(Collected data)
******
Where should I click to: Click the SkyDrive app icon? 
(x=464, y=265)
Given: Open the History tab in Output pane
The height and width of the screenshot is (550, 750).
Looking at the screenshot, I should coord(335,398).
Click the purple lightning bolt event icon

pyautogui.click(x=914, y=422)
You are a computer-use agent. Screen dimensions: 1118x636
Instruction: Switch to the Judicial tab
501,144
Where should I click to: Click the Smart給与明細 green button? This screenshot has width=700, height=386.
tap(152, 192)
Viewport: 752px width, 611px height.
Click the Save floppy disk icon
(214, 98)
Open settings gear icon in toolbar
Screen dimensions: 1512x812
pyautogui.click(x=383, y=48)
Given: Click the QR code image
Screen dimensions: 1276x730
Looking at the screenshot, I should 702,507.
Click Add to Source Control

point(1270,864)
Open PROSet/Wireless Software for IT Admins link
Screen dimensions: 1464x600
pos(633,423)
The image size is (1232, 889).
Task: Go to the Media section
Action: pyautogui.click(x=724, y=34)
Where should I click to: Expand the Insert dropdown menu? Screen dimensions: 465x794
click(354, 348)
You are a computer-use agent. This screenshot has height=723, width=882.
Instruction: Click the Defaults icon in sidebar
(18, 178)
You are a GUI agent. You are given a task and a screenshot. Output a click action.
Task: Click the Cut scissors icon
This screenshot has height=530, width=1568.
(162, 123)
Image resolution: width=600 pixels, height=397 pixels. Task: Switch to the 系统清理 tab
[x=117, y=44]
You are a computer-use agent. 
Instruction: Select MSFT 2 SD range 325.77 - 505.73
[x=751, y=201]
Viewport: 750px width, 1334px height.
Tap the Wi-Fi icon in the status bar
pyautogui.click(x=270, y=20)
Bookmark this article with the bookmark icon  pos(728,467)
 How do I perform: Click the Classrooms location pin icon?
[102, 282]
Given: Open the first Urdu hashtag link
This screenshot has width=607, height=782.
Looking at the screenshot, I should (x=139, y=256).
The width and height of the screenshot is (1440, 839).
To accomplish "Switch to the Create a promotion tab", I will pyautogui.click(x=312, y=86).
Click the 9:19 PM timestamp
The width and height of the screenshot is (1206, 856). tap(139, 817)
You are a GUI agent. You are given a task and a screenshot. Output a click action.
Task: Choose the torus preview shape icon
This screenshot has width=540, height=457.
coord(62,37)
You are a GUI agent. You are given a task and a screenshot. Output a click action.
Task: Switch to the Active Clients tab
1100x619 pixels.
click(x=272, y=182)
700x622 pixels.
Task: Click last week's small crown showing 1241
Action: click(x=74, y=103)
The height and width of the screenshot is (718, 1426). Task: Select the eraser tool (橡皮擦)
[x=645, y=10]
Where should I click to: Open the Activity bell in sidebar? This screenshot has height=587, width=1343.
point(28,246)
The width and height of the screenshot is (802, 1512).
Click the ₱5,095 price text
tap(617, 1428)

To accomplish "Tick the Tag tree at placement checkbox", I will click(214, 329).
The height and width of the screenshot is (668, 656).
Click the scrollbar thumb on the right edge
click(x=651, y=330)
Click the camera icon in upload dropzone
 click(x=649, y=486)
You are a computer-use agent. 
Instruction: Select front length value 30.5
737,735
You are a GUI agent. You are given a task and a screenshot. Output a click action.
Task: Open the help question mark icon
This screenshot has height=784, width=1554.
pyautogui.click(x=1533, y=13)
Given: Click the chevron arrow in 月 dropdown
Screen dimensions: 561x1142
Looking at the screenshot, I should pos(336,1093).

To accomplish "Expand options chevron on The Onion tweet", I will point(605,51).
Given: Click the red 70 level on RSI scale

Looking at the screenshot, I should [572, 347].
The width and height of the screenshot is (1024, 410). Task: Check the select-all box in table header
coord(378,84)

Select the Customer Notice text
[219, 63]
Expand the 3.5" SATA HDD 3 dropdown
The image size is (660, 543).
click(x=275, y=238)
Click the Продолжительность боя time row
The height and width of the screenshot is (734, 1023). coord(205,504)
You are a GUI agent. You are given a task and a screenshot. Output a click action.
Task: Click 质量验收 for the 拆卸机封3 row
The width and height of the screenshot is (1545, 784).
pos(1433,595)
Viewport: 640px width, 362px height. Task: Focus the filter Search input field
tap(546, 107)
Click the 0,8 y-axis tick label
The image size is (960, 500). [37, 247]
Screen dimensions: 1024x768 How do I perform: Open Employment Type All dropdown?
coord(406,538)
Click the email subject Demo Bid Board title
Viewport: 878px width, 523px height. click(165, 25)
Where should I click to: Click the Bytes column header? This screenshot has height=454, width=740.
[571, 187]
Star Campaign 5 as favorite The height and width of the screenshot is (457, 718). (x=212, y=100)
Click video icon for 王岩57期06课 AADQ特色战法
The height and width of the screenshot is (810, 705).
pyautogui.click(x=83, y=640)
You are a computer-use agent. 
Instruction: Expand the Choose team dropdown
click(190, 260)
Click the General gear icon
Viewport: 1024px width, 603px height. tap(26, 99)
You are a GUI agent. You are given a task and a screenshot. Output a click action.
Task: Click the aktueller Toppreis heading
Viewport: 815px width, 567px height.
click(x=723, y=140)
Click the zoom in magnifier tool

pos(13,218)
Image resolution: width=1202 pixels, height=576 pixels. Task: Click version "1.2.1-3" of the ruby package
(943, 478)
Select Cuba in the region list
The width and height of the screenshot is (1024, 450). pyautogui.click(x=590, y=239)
******
Requirement: Return only the exact lines from the opening of the records through the line that contains "Open PROSet/Wireless Software", both included.

Task solution:
Where should I click to: Click the SkyDrive app icon? 
(x=464, y=265)
Given: Open the History tab in Output pane
The height and width of the screenshot is (550, 750).
Looking at the screenshot, I should coord(335,398).
Click the purple lightning bolt event icon

pyautogui.click(x=914, y=422)
You are a computer-use agent. Screen dimensions: 1118x636
Instruction: Switch to the Judicial tab
501,144
Where should I click to: Click the Smart給与明細 green button? This screenshot has width=700, height=386.
tap(152, 192)
Viewport: 752px width, 611px height.
Click the Save floppy disk icon
(214, 98)
Open settings gear icon in toolbar
Screen dimensions: 1512x812
pyautogui.click(x=383, y=48)
Given: Click the QR code image
Screen dimensions: 1276x730
Looking at the screenshot, I should 702,507.
Click Add to Source Control

point(1270,864)
Open PROSet/Wireless Software for IT Admins link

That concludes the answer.